Why do I love my wife, my children and my friends when they at times can make my life hell? Why l do Iove at all? To take pleasure and joy in the beauty that we find in nature, the arts and each other hardly makes sense if all we are is the sum of millions of years of random natural selection, a collection of particles bumping in the night.

Look at pacifists like Gandhi. We all admire them for what they do but usually it gets them killed. Some of the first people killed by the Nazis and the Communists were the pacifists and those who gave their lives protecting others. Of course, many more did not choose self sacrifice, their sense of survival overriding their sense of justice. Now that secon course of action makes much more sense in a merely naturalistic world. Yet we still admire those who give their lives for others. Is there a passive self destructive gene as well?

Why are we curious about things that cannot really benefit us? To what concievable, materialistic benefit is astronomy? What are we looking for? Why waste the time on any scientific research that does not help put a chicken in every pot? Because of scientific research we have the capability to destroy ourselves and much of this planet. It would seem that science has become very detrimental to the specie’s survival. Has the evolutionary process gone awry?

What has gone awry is the seeping away of our collective conscience and it is not unique to the secular world. It is my belief (and I am sorry if this sounds arrogant) that the vast majority of religious people in the world have completely missed the point. And because of this we have made God out to be so unpalatable that some of us will prefer almost anything in his place. This is why God gave us Jesus. Not to act as cosmic traffic cop, laying down the law, the ‘oughts’ and the ‘ought nots’. He did not come to give us the answers to every question we have about the universe. He came to show us how simple and pure it can be to know God while at the same time being who we are, with all of our passions, dreams and yearnings intact.

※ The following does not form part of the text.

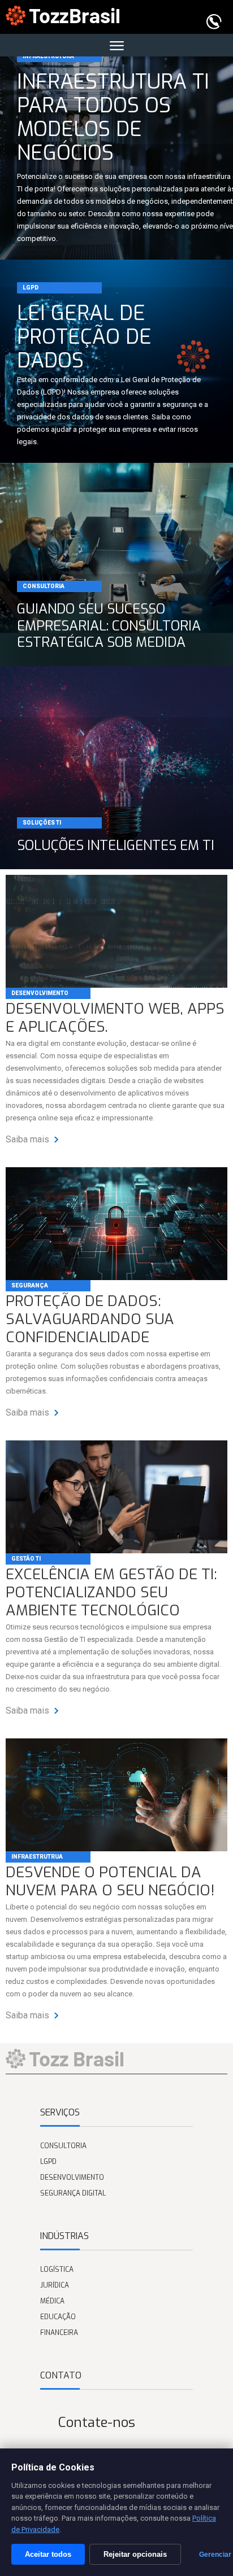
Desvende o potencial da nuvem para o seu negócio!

Science is not the enemy of faith. Faith is not the enemy of science. God is not about giving us all the answers (how boring would that be?). He leaves the answers for us to find for ourselves and this is often accomplished through science. Religious doctrine and scientific dogma have their places but there is nothing wrong with questioning either of them. The study of our universe, what we call science, is one essential ingredient for man to be complete. God made us curious, and it is our passion for his creation that drives this curiosity. The great religious scriptures were not written to answer our questions about natural history nor were they written to discourage us from searching for answers through scientific discovery.

Many secularists accuse people of faith as being closed minded. Perhaps, but much of the world’s problems arise when we consider scientific discovery to be our sole source of truth.